Problem details: The expected output is the set of lines below beginning at the one that contains "You are a computer-use agent. This" and ending at the final line, reproduced exactly.

(Stored dataset items)
---------------

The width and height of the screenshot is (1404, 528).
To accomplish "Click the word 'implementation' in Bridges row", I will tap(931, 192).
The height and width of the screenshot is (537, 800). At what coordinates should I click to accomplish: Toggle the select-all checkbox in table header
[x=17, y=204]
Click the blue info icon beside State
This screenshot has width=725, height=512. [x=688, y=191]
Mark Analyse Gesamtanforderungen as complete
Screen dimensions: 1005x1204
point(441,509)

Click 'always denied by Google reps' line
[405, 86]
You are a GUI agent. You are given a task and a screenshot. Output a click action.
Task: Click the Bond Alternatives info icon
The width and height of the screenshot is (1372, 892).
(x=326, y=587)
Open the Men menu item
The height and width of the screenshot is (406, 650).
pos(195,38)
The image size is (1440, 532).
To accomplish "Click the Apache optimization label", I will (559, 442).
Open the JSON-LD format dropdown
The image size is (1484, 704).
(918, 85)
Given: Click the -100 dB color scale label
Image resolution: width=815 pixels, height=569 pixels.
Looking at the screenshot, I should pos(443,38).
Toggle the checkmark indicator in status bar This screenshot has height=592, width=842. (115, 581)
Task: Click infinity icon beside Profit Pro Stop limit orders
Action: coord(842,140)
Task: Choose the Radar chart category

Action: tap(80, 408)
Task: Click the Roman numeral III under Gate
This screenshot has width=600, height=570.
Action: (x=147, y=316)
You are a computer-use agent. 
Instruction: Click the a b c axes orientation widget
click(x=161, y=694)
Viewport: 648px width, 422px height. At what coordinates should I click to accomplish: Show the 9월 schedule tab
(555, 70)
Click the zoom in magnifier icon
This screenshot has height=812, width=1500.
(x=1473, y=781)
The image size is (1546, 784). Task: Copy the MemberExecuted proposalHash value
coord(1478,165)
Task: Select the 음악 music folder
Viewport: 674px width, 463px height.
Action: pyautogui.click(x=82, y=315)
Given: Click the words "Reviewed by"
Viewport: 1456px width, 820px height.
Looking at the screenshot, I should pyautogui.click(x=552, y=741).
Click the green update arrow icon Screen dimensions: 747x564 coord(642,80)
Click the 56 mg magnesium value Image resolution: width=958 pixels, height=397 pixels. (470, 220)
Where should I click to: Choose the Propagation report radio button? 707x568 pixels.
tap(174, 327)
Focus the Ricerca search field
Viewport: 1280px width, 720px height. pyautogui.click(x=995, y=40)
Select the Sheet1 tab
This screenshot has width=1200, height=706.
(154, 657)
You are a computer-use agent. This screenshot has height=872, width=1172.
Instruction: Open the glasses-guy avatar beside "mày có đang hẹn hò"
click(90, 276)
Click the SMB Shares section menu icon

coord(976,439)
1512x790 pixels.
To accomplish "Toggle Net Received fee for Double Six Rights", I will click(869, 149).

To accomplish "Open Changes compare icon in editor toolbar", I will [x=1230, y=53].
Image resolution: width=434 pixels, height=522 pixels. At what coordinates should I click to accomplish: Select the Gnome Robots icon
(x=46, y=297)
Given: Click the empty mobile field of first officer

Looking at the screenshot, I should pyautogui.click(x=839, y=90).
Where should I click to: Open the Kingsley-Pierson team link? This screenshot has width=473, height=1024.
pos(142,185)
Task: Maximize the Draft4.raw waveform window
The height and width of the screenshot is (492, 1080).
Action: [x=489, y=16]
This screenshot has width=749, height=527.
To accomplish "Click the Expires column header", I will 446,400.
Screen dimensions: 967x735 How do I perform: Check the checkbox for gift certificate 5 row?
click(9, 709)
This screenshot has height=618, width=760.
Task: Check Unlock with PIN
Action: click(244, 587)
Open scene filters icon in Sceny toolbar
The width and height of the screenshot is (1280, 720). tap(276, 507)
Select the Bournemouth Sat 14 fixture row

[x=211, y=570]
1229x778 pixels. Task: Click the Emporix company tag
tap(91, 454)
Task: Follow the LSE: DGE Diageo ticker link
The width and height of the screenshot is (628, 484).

---------------

Exercise output:
You are a computer-use agent. This screenshot has height=872, width=1172.
Instruction: Open the glasses-guy avatar beside "mày có đang hẹn hò"
click(90, 276)
Click the SMB Shares section menu icon

coord(976,439)
1512x790 pixels.
To accomplish "Toggle Net Received fee for Double Six Rights", I will click(869, 149).

To accomplish "Open Changes compare icon in editor toolbar", I will [x=1230, y=53].
Image resolution: width=434 pixels, height=522 pixels. At what coordinates should I click to accomplish: Select the Gnome Robots icon
(x=46, y=297)
Given: Click the empty mobile field of first officer

Looking at the screenshot, I should pyautogui.click(x=839, y=90).
Where should I click to: Open the Kingsley-Pierson team link? This screenshot has width=473, height=1024.
pos(142,185)
Task: Maximize the Draft4.raw waveform window
The height and width of the screenshot is (492, 1080).
Action: [x=489, y=16]
This screenshot has width=749, height=527.
To accomplish "Click the Expires column header", I will 446,400.
Screen dimensions: 967x735 How do I perform: Check the checkbox for gift certificate 5 row?
click(9, 709)
This screenshot has height=618, width=760.
Task: Check Unlock with PIN
Action: click(244, 587)
Open scene filters icon in Sceny toolbar
The width and height of the screenshot is (1280, 720). tap(276, 507)
Select the Bournemouth Sat 14 fixture row

[x=211, y=570]
1229x778 pixels. Task: Click the Emporix company tag
tap(91, 454)
Task: Follow the LSE: DGE Diageo ticker link
The width and height of the screenshot is (628, 484).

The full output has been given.